Het Kralingse Bos, 8x groter dan het Vondelpark en 4x groter dan het Haagse Bos wordt in de jaren 20 van de vorige eeuw een kleine hoogvlakte in het lage polderlandschap. Opgehoogd met slib en baggerspecie uit de nieuwe Waalhaven. Rotterdam krijgt zijn park, al duurt het tot 1 augustus 1950 voordat het permanent wordt opengesteld voor het publiek.
De achtertuin van Rotterdam
De achtertuin van Rotterdam, Het Kralingse Bos door de jaren heen, is een bijzondere biografie, omdat auteur Martine van Rooijen het bos ooggetuige maakt van de 20ste eeuw. Vanaf de Eerste Wereldoorlog tot aan de hedendaagse boswachter met bodycam. Een boek vol prachtige fotografie, rijk aan details. Bijvoorbeeld over het Holland Pop festival in 1970, een feest van vrede, vrijheid en flower power. Naar schatting bezocht door 100.000 jongeren die 340 kubieke meter vuil achterlaten. Lees het artikel op elders op GroenVandaag.

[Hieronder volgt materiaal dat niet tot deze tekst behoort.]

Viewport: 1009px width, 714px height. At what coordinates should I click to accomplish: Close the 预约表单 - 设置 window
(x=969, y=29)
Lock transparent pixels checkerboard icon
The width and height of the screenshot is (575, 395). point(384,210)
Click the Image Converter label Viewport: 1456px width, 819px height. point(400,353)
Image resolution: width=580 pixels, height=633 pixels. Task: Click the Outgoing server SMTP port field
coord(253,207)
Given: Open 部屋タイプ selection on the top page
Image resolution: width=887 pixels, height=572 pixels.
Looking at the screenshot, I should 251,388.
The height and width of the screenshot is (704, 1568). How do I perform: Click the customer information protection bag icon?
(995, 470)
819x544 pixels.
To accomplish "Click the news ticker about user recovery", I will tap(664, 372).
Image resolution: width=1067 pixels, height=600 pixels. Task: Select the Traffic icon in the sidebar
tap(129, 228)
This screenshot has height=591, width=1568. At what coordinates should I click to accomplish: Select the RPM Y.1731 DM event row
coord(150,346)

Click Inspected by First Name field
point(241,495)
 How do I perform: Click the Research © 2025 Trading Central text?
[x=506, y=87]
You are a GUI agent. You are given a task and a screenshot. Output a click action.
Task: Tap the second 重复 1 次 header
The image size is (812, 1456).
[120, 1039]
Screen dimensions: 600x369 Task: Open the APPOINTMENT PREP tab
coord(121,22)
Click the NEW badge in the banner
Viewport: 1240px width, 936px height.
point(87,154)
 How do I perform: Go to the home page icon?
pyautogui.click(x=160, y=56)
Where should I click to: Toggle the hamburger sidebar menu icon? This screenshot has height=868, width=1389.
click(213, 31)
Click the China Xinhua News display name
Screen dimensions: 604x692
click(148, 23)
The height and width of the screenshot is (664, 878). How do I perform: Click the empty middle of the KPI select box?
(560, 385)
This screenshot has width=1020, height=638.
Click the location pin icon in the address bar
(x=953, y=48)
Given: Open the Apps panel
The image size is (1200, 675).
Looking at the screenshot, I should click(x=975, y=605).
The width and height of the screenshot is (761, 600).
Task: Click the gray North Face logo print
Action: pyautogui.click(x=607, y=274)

Het boek is ook een loofzang op het stadspark. Vol verhalen van mensen die ermee zijn opgegroeid en er zoete herinneringen aan hebben en nog steeds maken. Tussen de beuken die mogen blijven, de opdringerige esdoorns die in toom gehouden moeten worden en de inheemse eiken waarover wordt gewaakt en waarin wel 100 insectensoorten leven.